• _Required task_
Rewrite these lines with every "strategy tester panel" changed to "order entry panel" and nothing else altered. Leave the pictures out of your version.

• _Source material_
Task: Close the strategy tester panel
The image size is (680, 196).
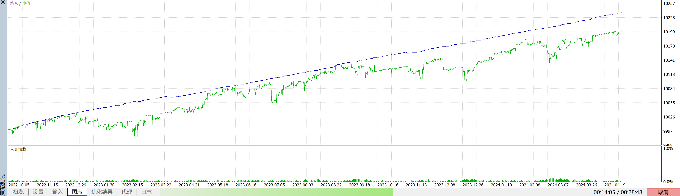Action: 3,2
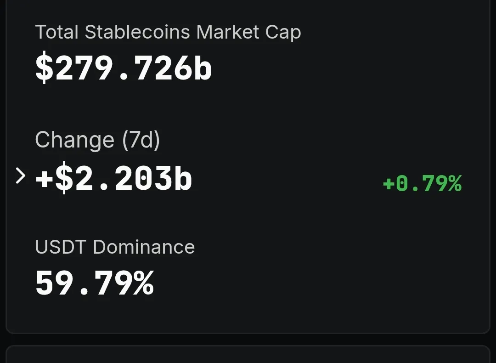The width and height of the screenshot is (496, 363).
Task: Click the Total Stablecoins Market Cap label
Action: click(x=168, y=33)
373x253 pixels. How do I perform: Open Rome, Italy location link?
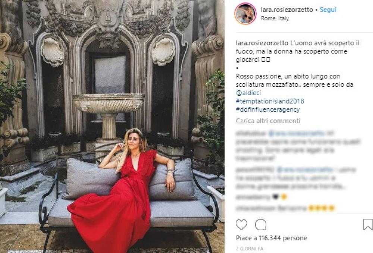275,18
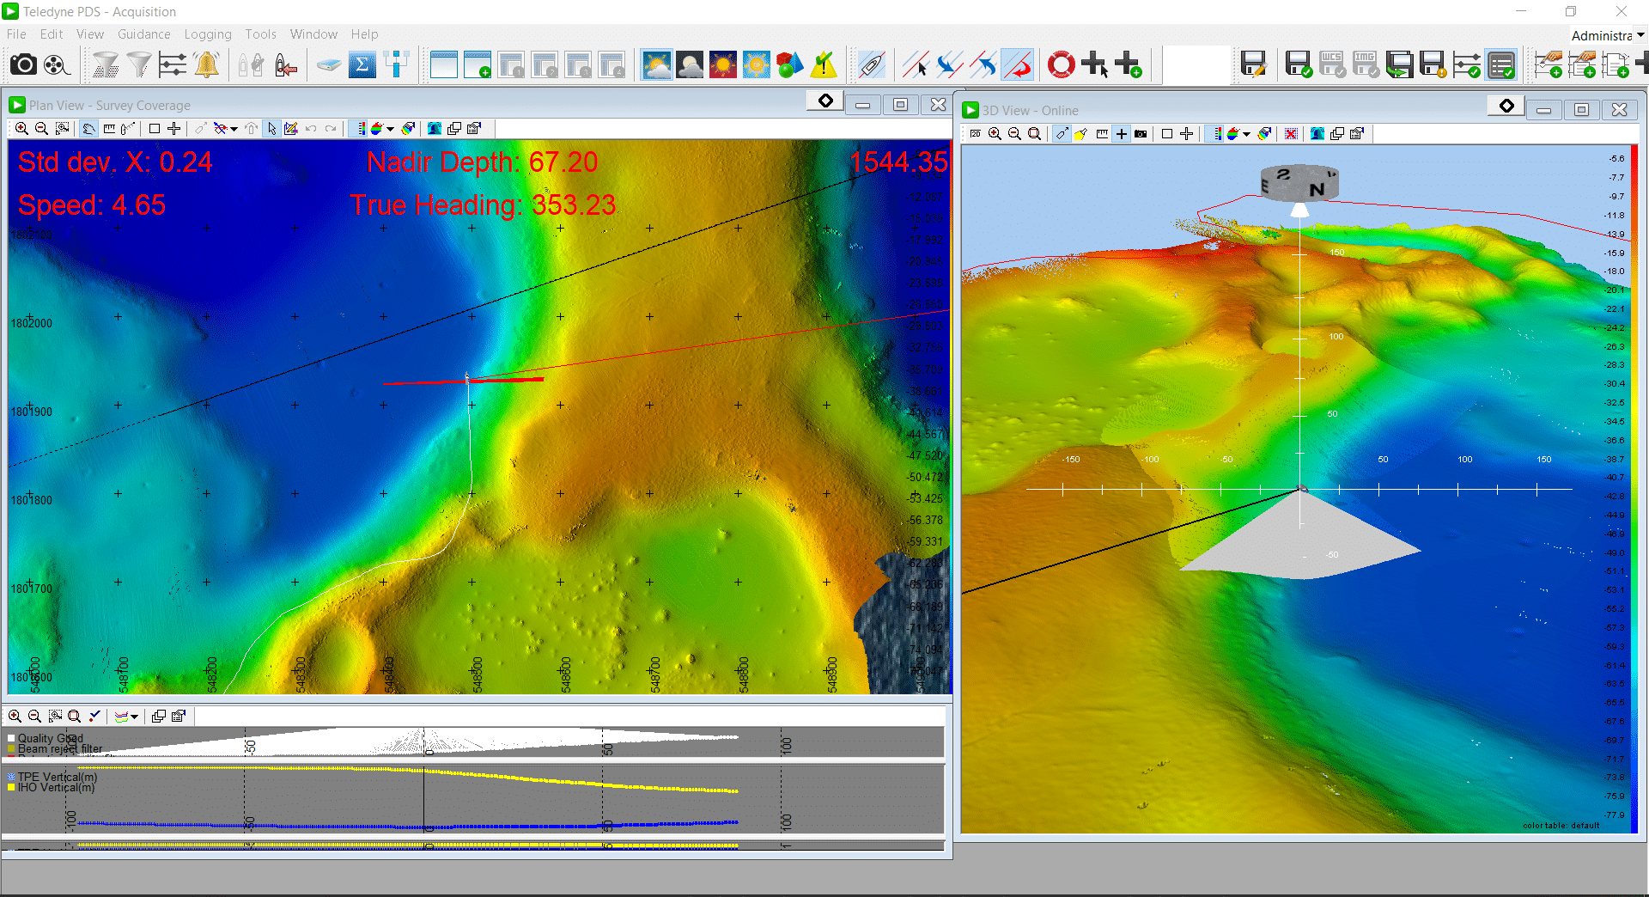Screen dimensions: 1649x897
Task: Click the red X icon in 3D View toolbar
Action: tap(1291, 133)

• _Solution below_
Task: Close the order entry panel
The image size is (680, 196).
Action: 3,2
The width and height of the screenshot is (496, 363).
Task: Click the Total Stablecoins Market Cap label
Action: click(x=168, y=33)
373x253 pixels. How do I perform: Open Rome, Italy location link?
275,18
Screen dimensions: 1649x897
Task: Click the red X icon in 3D View toolbar
Action: tap(1291, 133)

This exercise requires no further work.